For another example, we know that positive reinforcement training is a refinement to animal care practices. However, shy animals can be harder to train using positive reinforcement (see Coleman et al., 2005) than exploratory animals, and often seem somewhat anxious during the training. Knowing which animals are shy allows us to try alternate training methods that may be less stressful for them. For example, Clay et al. (2009) found that habituation and desensitization training can reduce fear in macaques. Lisa Houser, Primate Trainer for the Oregon National Primate Research Center, examined whether these techniques could help improve training success in very shy animals. She found that while habituating the animals didn’t dramatically improve training success, it did help to reduce the amount of fear the animals expressed during training (Coleman, in press). Knowing the temperament of the individual can help us to use training methods appropriate for that individual, which hopefully will reduce stress.
If we can identify traits that predict compatibility, then we can preferentially pair-house animals with those traits, and avoid pairing attempts with animals that are likely to be incompatible. We have found that female rhesus macaques seem to be more compatible with those that have a more similar, as opposed to dissimilar, temperament (e.g., Coleman in press).

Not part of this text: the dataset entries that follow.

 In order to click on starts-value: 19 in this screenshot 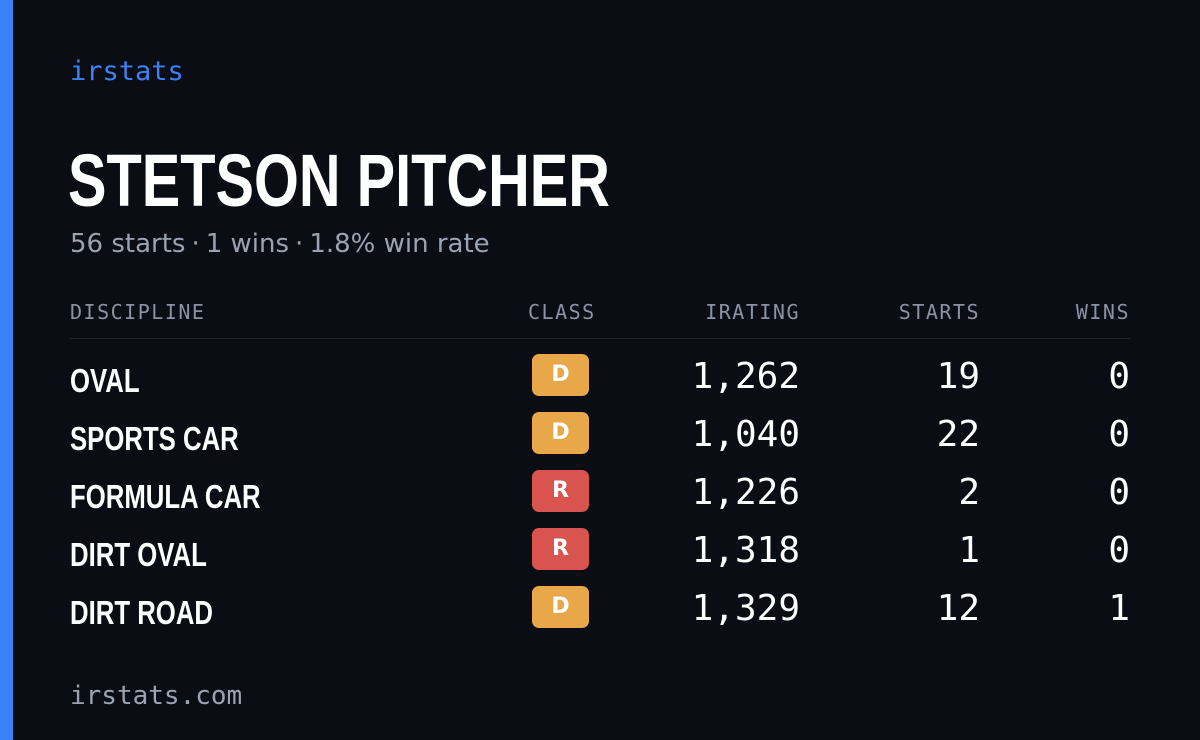, I will do `click(958, 376)`.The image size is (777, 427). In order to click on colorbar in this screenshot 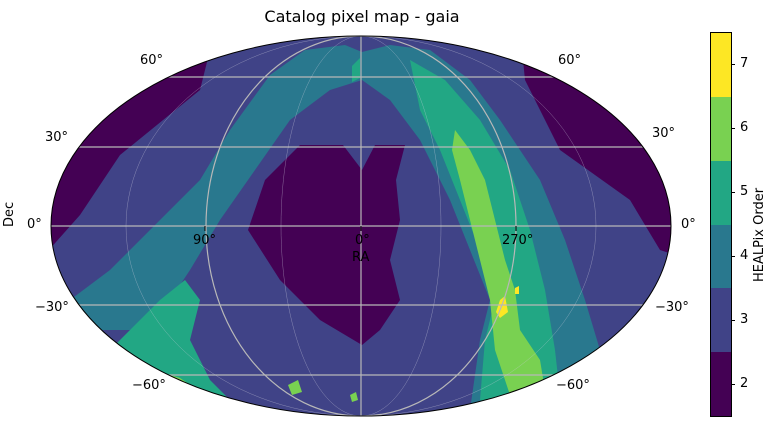, I will do `click(721, 224)`. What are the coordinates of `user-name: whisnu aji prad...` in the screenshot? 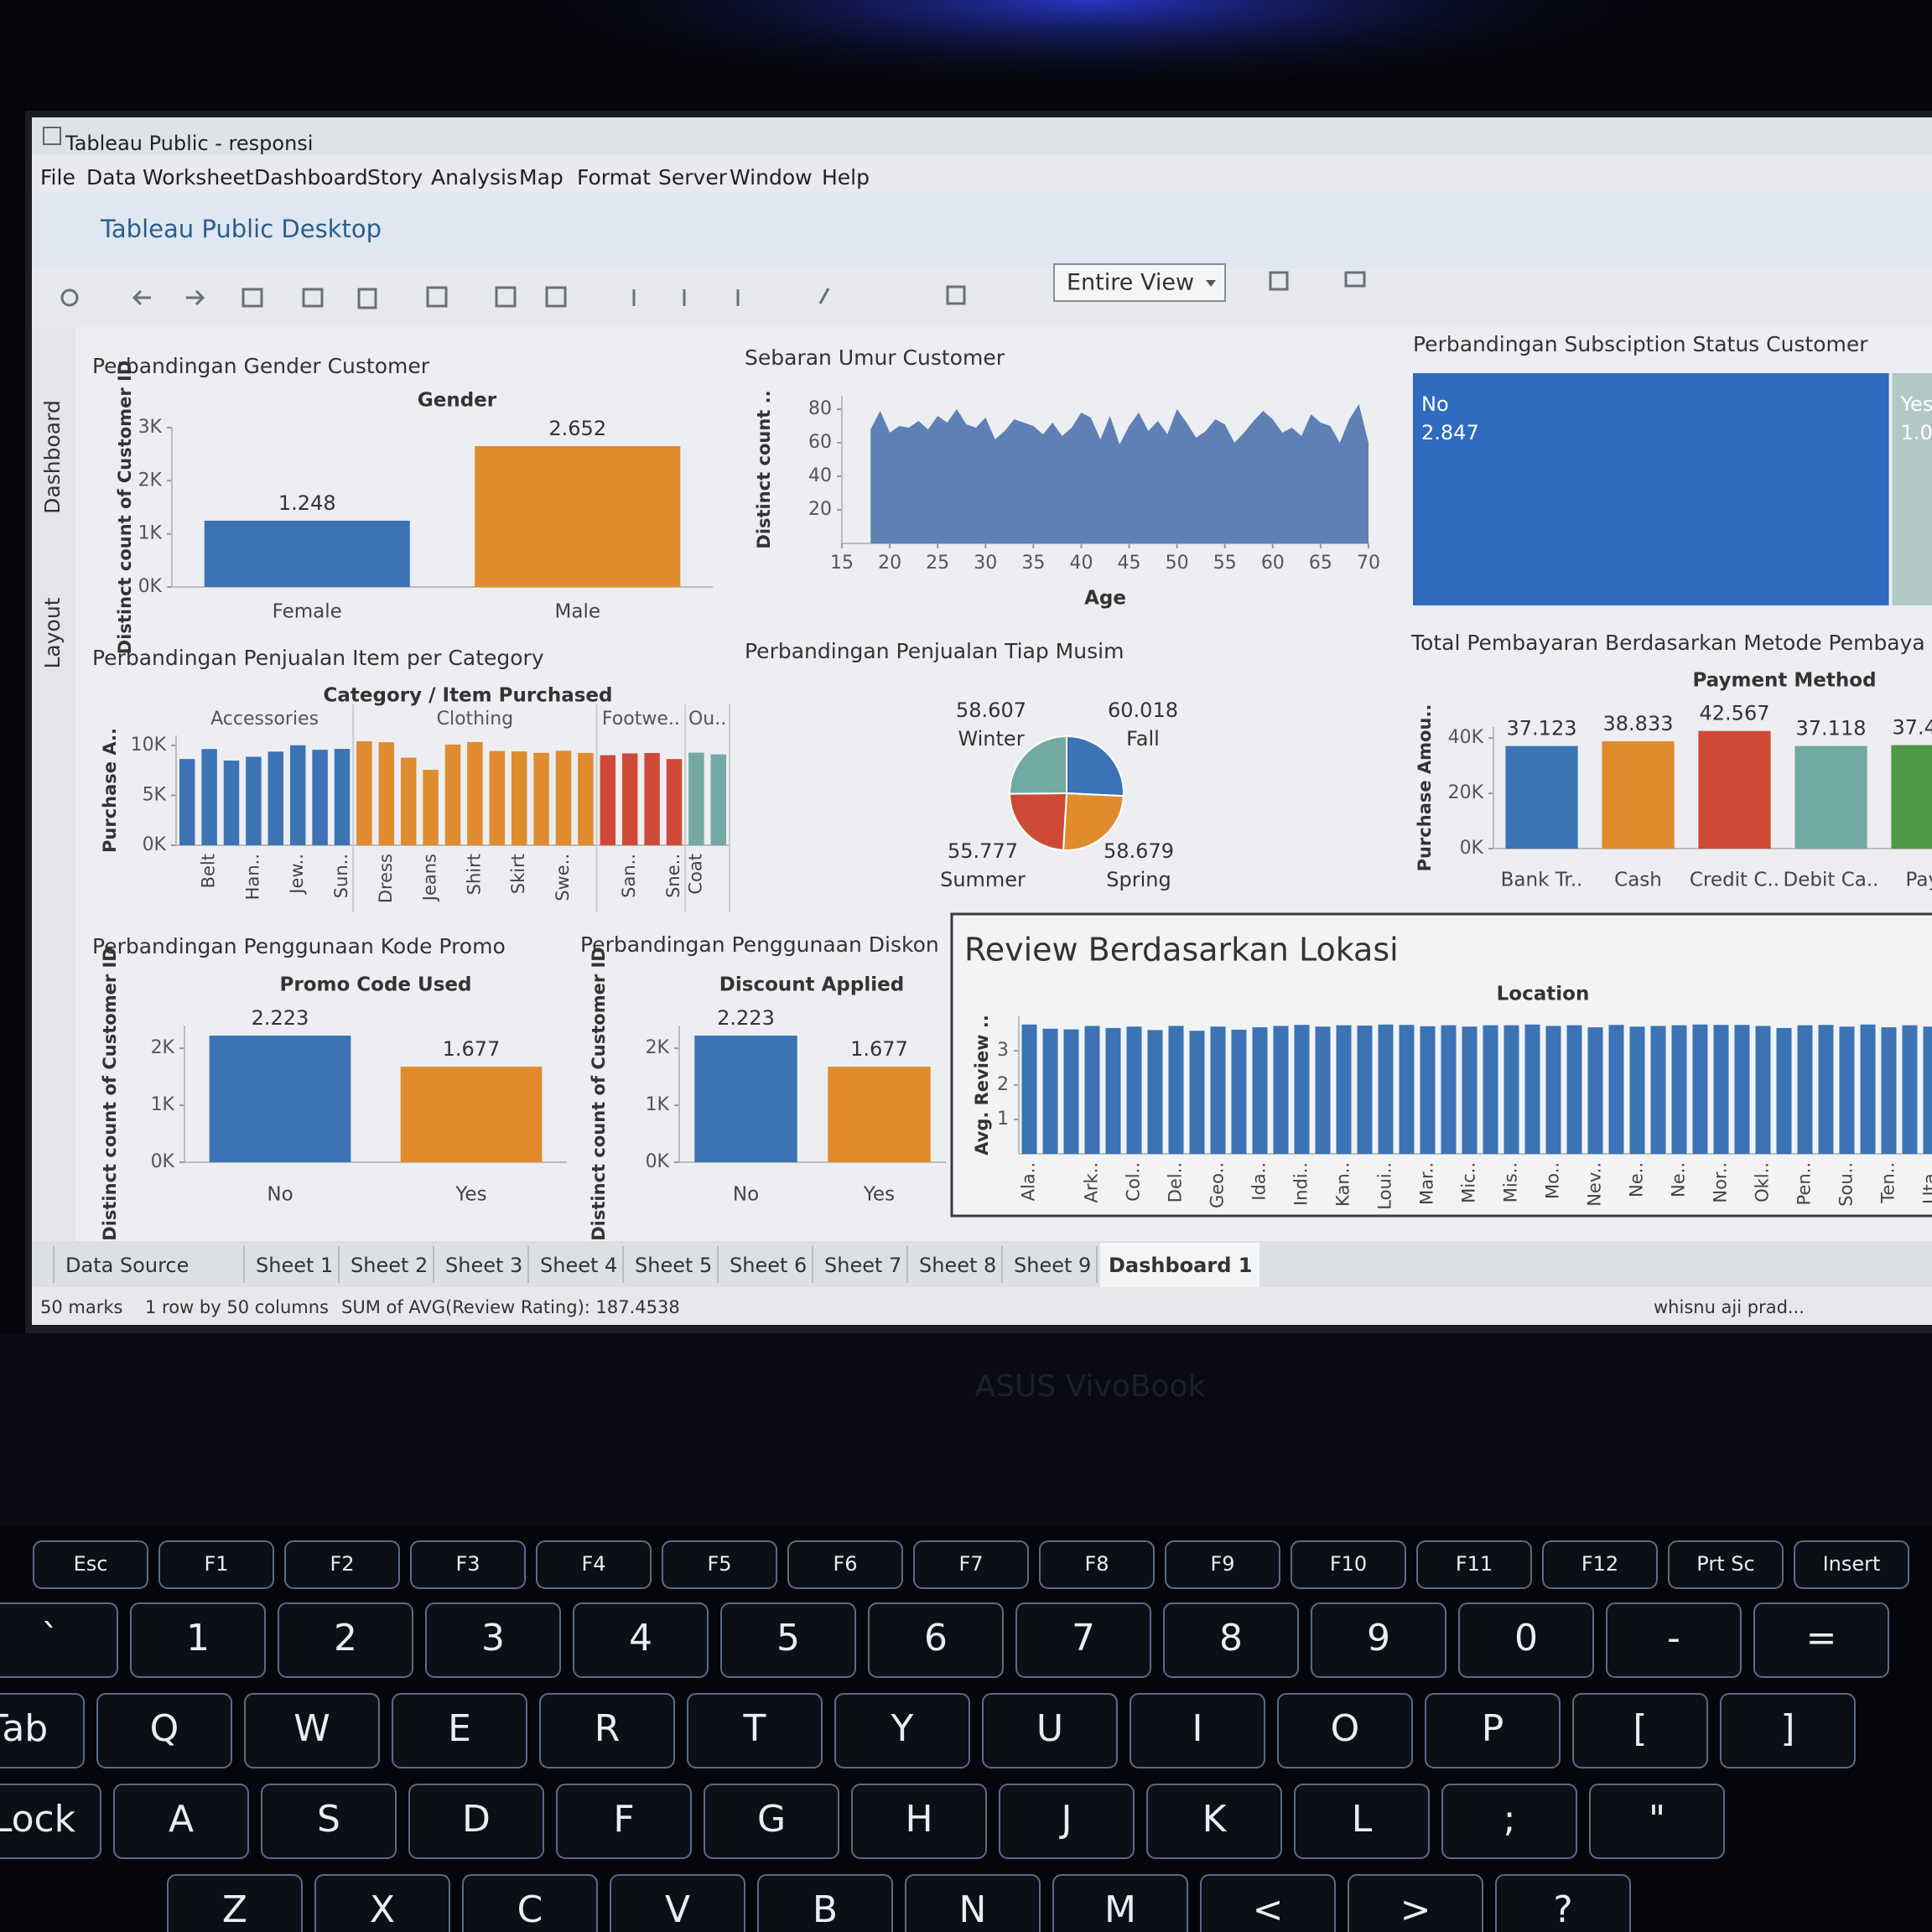 It's located at (1730, 1307).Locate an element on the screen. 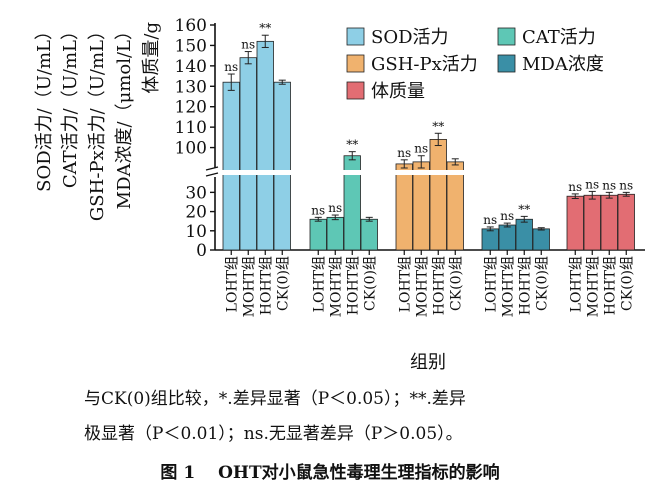  y-axis-title-5: 体质量/g is located at coordinates (152, 58).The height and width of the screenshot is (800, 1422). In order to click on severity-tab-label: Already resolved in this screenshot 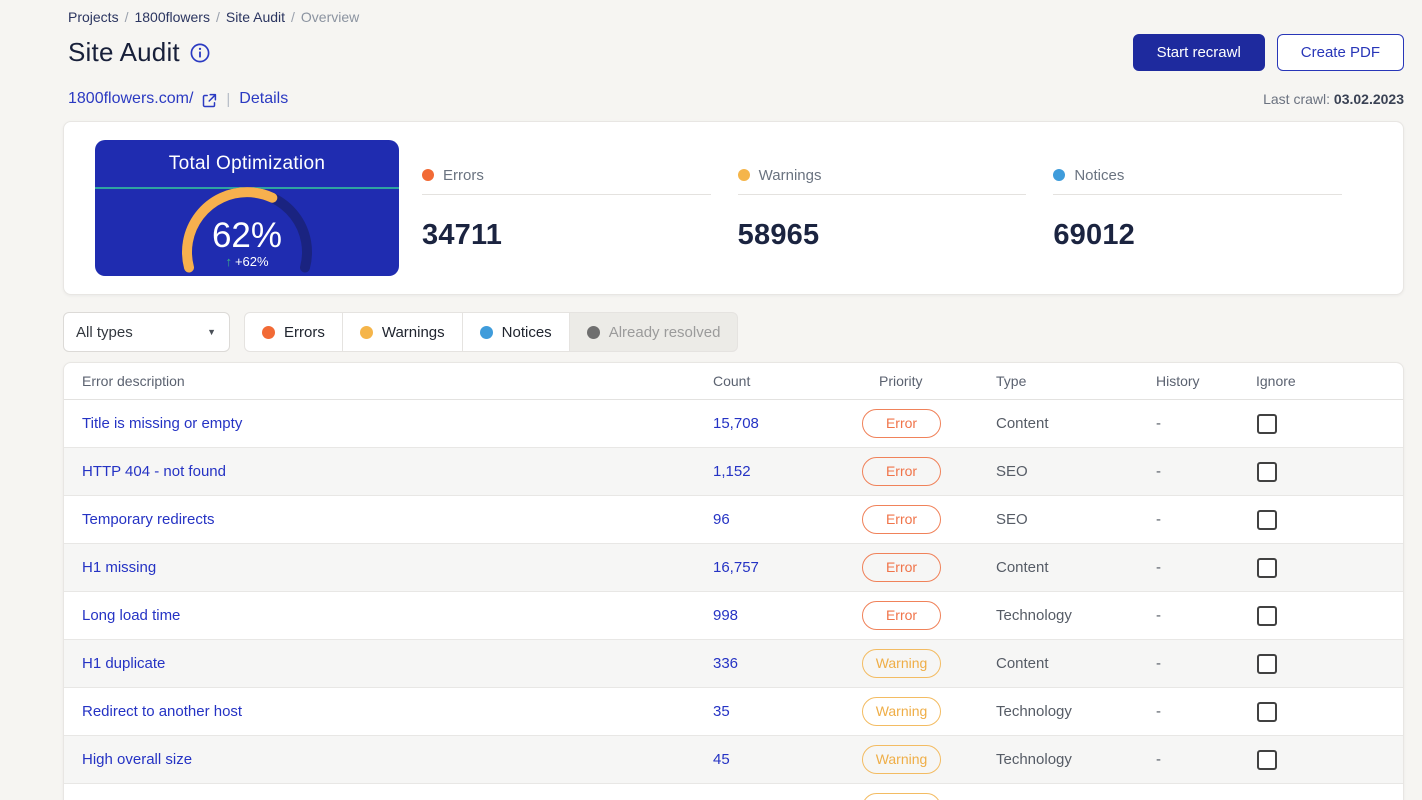, I will do `click(664, 332)`.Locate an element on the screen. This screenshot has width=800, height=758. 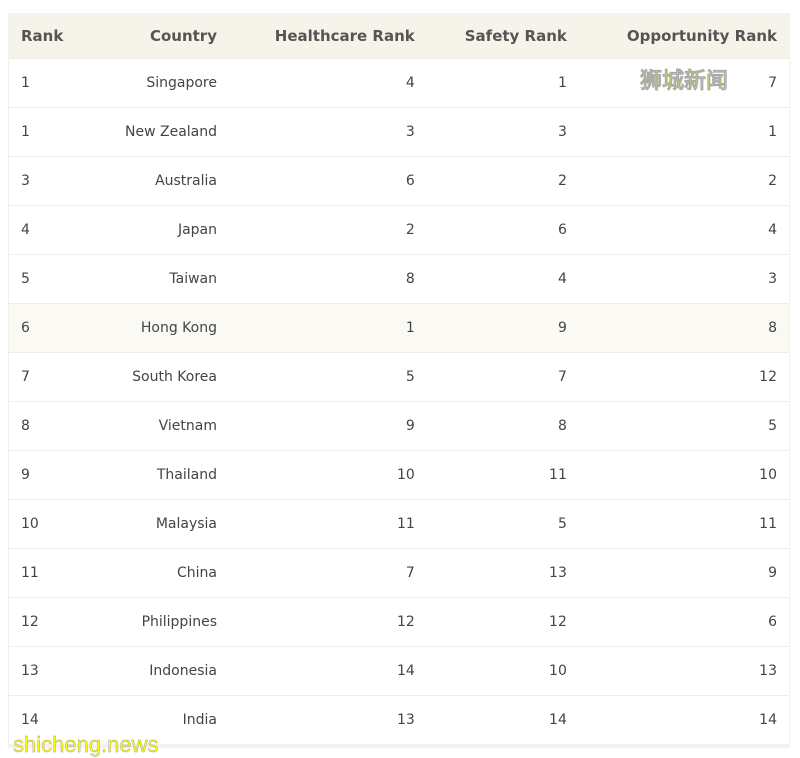
cell-country: Indonesia is located at coordinates (159, 671).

Another area in which temperament can affect response to behavioral management is with enrichment. Generally, animals are given novel enrichment whenever possible; novelty is often cited as one of the hallmarks of a good enrichment plan. However, highly inhibited animals may be neophobic, and so providing them with constant novelty might be somewhat stressful for them. We might not want to provide novel objects as often to these individuals. We may also be able to help reduce stress for these individuals by trying to make their environment more predictable, for example, by keeping the same care staff in their housing area.
Melissa: Do you foresee another application of temperament that is not being employed at this time?
Kris: What I would like to see is temperament testing of ALL animals, which would allow behavioral management personnel and others to know which individuals are stress sensitive. We could then provide specialized behavioral management care for these individuals, aimed at trying to improve coping strategies.
Melissa: What is the best way to test for temperament in nonhuman primates? Novel object or novel food presentation? Or both?
Kris: It depends on the question you are asking! If you are screening animals to see which will likely be easily trained, you might want to use a novel food object, as that is directly relevant to training. If you are looking at how an animal is going to respond to going into a group, then you might want to use a test that involves a social threat, such as the Human-Intruder test.
It is important to keep in mind the age of the animals, the question(s) you are asking, and the practices that go on at your facility – all will influence the results. Objects that are novel at one facility might not be novel at another, for example. Novel food tends to work well for very young animals, but many adults take just about any food item straight away. However, this may be OK if you are looking to identify the most inhibited individuals.
When selecting a novel object, look for items that will elicit a wide range of behaviors. If every animal is afraid of the object or if every animal inspects it immediately, then it is probably not the best object to utilize for your test. Studies have found that about 10-20% of populations are inhibited; thus you want to pick objects that most, but not all, animals will inspect during the allotted time period.